Da die Antragstellerin die Unbenützbarkeit der beiden Zufahrtswege nicht selbst herbeigeführt hat, könnten ihr, wenn überhaupt, lediglich Versäumnisse bei der Veranlassung der Gemeinde, die Wegeverbindung wieder herzustellen, zur Last gelegt werden; solche könnten ihr aber jedenfalls nicht als auffallende Sorglosigkeit zugerechnet werden. Zu Recht hat das Rekursgericht die Unzulässigkeit des Antrags aus diesem Grund verneint.

Die Antragsgegner führen im Revisionsrekurs vor allem ins Treffen, durch die Einräumung des Notwegs würden sie in ihren wirtschaftlichen, namentlich in ihren jagdlichen Interessen beeinträchtigt. Damit machen sie indessen Umstände geltend, die erst bei der Abwägung der Vorteile der Antragstellerin durch die Einräumung des Notwegs gegenüber ihren mit der Belastung ihrer Liegenschaft verbundenen Nachteile (§ 2 Abs 1 NWG) zu prüfen sein werden. Auch die Behauptung, die Gemeinde würde der Antragstellerin die beiden Wegegrundstücke gewiß verkaufen, so daß sie selbst für eine geeignete Zufahrt sorgen könne, kann mit Rücksicht auf die oben angestellten Überlegungen, abgesehen davon, daß dieses Vorbringen eine auch im Verfahren außer Streitsachen unzulässige Neuerung ist (SZ 47/141 uva) und dafür keine Beweise angeboten wurden, nicht erfolgreich als Argument für deren auffallende Sorglosigkeit geltend gemacht werden.

Schließlich kommt auch - wie schon das Rekursgericht zutreffend ausgeführt hat - der Einwendung, die Forststraße verlaufe auch über Grundflächen Dritter, keine entscheidende Bedeutung zu, können doch gemäß § 12 Abs 3 NWG auch solche Liegenschaften, die der Antragsteller seinem Begehren zufolge nicht in Anspruch genommen hat, in das Verfahren einbezogen werden, sofern deren Benützung zur zweckmäßigen Gestaltung des Notwegs erforderlich ist; das Erstgericht wird daher die Eigentümer dieser Liegenschaft dem Verfahren beizuziehen haben.

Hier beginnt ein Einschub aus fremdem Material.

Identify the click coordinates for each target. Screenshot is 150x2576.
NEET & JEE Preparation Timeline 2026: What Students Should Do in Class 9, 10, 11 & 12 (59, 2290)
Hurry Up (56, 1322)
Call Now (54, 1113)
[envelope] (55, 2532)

Im fortgesetzten Verfahren wird deshalb das Erstgericht die Berechtigung des Antrags auf Einräumung eines Notwegs zu prüfen haben, ohne dessen Zulässigkeit wegen auffallender Sorglosigkeit der Antragstellerin im Sinne des § 2 Abs 1 NWG zu verneinen.

Der Kostenvorbehalt beruht auf § 44 NWG iVm § 52 Abs 1 ZPO (EvBl 1985/127 ua).